══ Supplied data ══

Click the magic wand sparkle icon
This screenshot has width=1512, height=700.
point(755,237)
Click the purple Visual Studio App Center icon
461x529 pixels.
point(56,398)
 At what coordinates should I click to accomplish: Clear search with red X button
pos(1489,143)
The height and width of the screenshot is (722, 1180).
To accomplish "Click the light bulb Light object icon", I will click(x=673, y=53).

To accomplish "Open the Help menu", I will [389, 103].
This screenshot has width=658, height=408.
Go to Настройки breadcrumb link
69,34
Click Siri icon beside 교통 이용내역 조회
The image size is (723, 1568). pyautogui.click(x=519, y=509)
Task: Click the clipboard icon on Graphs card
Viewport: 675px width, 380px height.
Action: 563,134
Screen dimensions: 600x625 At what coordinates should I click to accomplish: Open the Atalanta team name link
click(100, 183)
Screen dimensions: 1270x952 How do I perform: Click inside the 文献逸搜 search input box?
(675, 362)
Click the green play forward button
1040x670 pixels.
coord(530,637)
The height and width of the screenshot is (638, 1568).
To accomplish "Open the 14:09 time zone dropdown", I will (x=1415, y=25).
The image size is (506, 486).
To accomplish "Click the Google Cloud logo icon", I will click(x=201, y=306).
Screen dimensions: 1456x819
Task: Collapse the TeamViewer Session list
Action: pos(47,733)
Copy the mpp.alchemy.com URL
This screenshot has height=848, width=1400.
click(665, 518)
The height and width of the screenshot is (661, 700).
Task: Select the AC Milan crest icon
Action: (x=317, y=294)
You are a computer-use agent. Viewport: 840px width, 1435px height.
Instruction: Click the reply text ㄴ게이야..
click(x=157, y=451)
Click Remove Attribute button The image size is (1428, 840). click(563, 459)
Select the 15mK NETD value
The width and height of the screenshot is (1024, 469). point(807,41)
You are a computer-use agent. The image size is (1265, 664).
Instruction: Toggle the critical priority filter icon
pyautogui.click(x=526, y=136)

═══

Do this =
Pull out, unchanged, every line of the material from its first line through the line containing "Action: 563,134", both ends included.

Answer below =
Click the magic wand sparkle icon
This screenshot has width=1512, height=700.
point(755,237)
Click the purple Visual Studio App Center icon
461x529 pixels.
point(56,398)
 At what coordinates should I click to accomplish: Clear search with red X button
pos(1489,143)
The height and width of the screenshot is (722, 1180).
To accomplish "Click the light bulb Light object icon", I will click(x=673, y=53).

To accomplish "Open the Help menu", I will [389, 103].
This screenshot has width=658, height=408.
Go to Настройки breadcrumb link
69,34
Click Siri icon beside 교통 이용내역 조회
The image size is (723, 1568). pyautogui.click(x=519, y=509)
Task: Click the clipboard icon on Graphs card
Viewport: 675px width, 380px height.
Action: 563,134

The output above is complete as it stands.